[[ SOURCE MATERIAL, beginning ]]

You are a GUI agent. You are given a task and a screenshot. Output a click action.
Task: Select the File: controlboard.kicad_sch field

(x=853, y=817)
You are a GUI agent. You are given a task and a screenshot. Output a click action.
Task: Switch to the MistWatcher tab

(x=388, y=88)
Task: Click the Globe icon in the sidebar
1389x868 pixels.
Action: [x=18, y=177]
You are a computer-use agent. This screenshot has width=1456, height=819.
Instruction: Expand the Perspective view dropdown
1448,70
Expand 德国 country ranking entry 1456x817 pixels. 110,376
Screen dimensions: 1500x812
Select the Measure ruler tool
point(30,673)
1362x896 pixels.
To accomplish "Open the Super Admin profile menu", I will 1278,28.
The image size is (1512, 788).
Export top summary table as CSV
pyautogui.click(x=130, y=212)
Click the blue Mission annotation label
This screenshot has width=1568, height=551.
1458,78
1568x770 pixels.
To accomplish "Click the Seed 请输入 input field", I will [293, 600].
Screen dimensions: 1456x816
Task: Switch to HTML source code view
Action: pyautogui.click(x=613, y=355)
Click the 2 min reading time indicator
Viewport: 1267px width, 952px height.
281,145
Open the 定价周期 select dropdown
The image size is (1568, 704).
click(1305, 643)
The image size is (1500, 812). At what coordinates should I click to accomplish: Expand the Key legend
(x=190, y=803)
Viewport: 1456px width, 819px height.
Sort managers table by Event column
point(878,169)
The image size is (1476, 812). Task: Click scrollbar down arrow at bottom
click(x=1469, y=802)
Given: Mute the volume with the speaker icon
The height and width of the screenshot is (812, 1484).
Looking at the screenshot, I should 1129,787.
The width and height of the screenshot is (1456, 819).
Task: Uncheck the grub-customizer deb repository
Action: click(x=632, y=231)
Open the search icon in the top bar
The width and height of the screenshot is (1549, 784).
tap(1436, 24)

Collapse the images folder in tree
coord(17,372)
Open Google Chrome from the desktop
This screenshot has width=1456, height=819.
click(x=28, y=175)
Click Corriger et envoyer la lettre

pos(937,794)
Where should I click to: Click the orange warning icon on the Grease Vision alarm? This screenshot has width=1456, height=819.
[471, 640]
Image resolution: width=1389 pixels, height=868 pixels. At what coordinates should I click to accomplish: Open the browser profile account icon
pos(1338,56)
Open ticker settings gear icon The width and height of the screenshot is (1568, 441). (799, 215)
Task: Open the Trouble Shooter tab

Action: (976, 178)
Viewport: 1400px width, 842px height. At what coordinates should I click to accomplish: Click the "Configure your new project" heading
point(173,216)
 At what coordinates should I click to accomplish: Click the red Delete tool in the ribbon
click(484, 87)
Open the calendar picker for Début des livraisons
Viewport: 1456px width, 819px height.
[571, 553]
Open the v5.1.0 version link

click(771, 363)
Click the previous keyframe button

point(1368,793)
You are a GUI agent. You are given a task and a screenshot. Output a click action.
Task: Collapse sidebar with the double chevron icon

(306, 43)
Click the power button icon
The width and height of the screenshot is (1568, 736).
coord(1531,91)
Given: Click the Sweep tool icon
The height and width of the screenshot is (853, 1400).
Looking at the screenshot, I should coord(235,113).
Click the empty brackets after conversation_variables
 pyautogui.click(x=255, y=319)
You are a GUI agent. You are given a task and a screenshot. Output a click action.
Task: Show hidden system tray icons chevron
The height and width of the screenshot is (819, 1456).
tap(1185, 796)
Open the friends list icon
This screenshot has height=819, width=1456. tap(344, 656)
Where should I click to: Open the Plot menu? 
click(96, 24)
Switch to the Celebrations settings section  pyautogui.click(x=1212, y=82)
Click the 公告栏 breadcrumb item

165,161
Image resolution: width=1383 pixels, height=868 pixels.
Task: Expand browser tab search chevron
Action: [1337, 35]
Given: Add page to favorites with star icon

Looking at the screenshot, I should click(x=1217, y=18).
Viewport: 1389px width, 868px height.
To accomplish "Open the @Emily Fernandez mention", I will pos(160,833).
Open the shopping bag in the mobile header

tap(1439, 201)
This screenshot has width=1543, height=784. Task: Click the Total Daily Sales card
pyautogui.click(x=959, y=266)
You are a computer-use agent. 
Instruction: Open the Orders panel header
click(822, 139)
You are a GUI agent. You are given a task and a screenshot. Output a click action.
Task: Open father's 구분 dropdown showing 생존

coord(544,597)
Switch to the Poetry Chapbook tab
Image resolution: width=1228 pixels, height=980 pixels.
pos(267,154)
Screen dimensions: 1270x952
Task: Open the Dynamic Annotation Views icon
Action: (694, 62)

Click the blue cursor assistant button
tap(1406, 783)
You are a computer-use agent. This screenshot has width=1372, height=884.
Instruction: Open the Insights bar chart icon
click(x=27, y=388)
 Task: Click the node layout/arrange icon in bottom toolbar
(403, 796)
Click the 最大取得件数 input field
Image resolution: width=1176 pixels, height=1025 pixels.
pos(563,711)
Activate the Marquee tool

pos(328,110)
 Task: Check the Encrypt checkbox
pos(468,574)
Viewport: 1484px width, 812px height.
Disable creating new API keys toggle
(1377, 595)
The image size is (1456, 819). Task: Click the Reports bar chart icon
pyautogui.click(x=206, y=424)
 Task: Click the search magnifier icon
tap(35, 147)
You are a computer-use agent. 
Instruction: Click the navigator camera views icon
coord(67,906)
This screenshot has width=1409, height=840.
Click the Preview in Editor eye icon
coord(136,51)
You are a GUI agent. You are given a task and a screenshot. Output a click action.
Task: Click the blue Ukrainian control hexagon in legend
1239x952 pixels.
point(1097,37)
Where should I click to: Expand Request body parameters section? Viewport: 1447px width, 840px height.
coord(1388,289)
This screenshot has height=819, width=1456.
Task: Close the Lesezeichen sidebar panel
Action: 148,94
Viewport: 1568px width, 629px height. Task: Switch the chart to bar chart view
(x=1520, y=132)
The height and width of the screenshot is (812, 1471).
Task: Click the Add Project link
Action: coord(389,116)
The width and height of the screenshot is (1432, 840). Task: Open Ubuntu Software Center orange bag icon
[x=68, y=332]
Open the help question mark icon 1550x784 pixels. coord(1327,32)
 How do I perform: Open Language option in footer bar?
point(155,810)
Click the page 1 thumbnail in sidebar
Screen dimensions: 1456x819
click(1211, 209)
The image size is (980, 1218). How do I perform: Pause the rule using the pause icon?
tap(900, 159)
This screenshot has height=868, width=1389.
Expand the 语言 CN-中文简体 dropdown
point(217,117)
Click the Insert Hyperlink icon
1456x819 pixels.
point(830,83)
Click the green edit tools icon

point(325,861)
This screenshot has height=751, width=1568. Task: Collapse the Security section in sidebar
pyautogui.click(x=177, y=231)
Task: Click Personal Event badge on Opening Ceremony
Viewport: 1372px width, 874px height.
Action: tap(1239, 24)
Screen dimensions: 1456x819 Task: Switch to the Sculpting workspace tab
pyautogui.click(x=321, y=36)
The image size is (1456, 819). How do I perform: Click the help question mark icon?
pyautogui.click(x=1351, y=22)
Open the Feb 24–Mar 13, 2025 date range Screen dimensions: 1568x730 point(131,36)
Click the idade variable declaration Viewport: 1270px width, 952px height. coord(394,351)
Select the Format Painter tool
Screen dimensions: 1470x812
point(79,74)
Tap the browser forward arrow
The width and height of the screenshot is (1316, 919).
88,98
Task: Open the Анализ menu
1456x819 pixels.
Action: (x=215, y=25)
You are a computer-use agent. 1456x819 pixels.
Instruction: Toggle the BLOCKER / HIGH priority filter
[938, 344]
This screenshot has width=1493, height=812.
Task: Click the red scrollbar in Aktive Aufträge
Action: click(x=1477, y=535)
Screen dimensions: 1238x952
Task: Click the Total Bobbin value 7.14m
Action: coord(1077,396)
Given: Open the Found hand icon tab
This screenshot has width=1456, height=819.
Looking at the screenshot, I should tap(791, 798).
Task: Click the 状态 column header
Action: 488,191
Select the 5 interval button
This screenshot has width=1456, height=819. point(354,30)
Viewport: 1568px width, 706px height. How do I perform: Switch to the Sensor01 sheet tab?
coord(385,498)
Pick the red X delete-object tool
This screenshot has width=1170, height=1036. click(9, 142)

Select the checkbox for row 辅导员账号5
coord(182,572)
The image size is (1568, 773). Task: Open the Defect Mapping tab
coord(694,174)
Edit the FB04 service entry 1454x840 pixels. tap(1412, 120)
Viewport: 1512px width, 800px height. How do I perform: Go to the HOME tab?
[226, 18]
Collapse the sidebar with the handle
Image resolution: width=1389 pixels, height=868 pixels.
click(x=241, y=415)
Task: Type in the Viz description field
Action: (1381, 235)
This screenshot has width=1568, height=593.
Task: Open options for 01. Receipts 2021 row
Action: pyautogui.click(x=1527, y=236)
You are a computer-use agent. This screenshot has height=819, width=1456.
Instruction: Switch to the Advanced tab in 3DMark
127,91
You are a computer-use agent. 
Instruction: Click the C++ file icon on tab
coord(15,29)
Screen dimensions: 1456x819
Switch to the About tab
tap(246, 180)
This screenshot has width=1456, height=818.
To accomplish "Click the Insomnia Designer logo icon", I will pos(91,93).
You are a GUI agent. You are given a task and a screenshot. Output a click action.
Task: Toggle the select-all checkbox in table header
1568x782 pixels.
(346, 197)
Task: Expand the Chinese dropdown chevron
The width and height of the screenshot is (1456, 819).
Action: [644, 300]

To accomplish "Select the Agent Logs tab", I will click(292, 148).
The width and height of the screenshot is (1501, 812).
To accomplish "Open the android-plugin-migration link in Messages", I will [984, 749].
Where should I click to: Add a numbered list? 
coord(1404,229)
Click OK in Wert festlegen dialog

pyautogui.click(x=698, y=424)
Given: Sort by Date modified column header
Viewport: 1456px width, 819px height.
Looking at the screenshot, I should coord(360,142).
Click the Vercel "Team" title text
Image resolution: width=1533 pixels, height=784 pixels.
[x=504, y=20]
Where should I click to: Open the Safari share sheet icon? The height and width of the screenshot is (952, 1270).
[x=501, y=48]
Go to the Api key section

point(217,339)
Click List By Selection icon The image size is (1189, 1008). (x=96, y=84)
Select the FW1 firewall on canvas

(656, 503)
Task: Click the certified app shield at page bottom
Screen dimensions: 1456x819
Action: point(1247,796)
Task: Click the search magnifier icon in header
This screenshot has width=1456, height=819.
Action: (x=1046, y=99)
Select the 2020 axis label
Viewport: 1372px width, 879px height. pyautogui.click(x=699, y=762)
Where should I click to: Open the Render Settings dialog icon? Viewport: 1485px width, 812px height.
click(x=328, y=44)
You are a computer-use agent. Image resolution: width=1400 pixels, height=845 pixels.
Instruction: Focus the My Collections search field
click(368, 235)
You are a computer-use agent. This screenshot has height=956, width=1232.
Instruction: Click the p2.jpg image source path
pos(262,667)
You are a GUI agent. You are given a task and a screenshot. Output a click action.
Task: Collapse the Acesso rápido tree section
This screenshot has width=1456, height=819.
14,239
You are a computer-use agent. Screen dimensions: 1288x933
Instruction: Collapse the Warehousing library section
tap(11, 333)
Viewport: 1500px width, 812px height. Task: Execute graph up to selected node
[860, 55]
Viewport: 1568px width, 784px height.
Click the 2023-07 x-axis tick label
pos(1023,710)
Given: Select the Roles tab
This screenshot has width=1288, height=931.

[[ SOURCE MATERIAL, end ]]

- [EXERCISE DETAILS]: Check each line of the data above for the word "entry" and say how many lines have it. Give the number alone.

- [PROBLEM SOLUTION]: 2